2. “Getting over being jealous of people the same age as you who are doing ‘bigger things.’ House, kids, travel, quitting full-time jobs, etc.” (Made me laugh that “quitting” is now seen as a milestone.)
Really good prompts! I was feeling like kind of a hater after last week’s anti-astrology newsletter, so I’m happy to cover more gentle/feel-good ground this week. Both itches must be scratched.
“Is being an adult just a never-ending to-do list? Will I never have a weekend to just enjoy?”

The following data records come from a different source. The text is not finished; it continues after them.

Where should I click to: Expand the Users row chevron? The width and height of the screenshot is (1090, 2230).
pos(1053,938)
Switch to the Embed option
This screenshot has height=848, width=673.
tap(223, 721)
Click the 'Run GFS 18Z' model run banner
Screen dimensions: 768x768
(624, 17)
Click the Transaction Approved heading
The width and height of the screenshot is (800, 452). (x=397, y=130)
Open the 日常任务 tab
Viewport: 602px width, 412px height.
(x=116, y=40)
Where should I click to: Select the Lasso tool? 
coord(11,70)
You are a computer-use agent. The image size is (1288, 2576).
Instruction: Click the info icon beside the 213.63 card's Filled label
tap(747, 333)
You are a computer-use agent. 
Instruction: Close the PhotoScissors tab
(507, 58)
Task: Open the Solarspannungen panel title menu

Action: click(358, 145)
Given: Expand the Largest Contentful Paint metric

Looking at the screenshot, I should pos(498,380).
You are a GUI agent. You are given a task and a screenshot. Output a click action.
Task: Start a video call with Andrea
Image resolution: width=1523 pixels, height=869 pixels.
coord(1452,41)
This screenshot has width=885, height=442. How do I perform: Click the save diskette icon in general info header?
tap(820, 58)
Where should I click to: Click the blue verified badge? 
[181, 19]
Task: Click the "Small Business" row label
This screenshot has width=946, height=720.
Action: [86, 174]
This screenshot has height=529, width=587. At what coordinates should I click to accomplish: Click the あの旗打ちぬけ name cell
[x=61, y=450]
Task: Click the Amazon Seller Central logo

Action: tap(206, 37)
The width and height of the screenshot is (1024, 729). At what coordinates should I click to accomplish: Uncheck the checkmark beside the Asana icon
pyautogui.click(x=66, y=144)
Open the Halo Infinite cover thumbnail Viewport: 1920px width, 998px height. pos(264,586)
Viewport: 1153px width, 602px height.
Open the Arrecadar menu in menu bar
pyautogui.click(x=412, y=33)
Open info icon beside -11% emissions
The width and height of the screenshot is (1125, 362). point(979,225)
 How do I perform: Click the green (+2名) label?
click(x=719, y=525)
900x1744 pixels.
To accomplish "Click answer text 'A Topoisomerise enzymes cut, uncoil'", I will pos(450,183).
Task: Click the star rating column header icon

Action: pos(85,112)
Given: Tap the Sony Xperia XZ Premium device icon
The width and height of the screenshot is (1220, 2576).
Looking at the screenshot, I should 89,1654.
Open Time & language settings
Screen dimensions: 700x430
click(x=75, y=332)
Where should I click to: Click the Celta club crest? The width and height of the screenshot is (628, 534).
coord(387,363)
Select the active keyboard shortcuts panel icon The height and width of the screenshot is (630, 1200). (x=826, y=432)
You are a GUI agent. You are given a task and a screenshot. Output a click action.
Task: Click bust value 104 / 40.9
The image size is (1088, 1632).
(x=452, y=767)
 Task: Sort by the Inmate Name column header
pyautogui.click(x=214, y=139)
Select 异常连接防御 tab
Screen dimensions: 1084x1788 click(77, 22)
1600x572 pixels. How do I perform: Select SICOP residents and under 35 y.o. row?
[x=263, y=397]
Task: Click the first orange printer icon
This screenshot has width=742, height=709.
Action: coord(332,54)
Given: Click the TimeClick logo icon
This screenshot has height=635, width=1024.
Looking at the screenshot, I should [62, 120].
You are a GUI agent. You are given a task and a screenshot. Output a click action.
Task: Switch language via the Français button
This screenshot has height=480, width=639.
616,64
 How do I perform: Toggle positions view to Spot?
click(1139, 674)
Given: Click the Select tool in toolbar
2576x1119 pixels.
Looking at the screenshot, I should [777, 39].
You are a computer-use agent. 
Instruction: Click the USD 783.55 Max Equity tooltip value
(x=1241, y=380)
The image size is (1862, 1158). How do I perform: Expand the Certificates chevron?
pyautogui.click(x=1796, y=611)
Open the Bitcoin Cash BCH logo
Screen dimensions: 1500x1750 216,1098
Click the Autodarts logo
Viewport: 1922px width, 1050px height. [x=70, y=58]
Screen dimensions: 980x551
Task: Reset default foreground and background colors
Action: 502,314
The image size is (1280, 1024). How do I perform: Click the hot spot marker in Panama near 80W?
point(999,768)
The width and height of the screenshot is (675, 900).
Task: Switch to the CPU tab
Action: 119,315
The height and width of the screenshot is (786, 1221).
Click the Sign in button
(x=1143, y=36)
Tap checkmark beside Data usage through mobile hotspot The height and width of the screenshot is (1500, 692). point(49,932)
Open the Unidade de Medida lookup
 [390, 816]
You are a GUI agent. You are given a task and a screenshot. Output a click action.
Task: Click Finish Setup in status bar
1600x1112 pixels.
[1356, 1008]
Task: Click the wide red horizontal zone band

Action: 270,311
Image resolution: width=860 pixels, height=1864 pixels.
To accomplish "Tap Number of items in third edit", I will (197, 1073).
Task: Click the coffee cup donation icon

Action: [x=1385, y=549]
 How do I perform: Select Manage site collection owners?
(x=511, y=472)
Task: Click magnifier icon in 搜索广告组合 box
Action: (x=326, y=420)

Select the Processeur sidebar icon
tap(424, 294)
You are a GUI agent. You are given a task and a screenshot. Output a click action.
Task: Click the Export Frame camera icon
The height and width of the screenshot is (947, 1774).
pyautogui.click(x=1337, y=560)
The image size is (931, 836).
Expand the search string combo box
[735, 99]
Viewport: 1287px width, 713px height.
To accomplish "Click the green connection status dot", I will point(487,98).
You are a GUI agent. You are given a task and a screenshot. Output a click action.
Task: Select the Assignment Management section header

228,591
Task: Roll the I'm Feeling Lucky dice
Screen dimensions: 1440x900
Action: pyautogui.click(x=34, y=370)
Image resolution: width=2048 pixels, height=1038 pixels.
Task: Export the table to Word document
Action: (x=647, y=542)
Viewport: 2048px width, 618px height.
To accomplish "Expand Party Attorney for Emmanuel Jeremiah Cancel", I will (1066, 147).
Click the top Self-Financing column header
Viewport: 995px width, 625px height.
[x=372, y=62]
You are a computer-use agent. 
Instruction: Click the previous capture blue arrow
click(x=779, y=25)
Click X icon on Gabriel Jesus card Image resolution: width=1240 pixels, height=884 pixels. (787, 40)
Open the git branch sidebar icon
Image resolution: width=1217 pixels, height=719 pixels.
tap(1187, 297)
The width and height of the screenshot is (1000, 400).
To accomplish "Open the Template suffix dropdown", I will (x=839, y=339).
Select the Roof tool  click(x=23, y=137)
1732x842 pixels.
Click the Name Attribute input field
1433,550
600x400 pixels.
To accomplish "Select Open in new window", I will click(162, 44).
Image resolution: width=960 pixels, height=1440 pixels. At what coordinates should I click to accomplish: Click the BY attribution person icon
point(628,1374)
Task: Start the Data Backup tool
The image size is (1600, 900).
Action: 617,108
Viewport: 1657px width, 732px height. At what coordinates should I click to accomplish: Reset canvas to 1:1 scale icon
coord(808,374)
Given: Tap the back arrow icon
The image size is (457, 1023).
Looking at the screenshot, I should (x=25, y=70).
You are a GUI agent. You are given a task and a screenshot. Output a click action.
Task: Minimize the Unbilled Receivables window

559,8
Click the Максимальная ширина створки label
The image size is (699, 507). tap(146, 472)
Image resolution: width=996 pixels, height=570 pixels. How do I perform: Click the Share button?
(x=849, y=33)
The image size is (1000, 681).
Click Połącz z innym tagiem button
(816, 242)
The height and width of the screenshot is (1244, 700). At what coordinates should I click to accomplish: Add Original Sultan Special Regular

Yes, I’m pretty sure life is just never-ending chores until we die, but on the bright side, I don’t think that’s incompatible with enjoying it. In fact, I think chores are integral to our enjoyment of life. It took me a long time to see it that way. I was 25 when a friend first told me about the late poet Thich Nhat Hanh’s theory about washing dishes—that is, that you should “wash the dishes to wash the dishes,” versus washing them simply to get them done. I found the sentiment beautiful, but it would take almost 10 years for it to seep into my life in any measurable sense, and it’s still seeping deeper.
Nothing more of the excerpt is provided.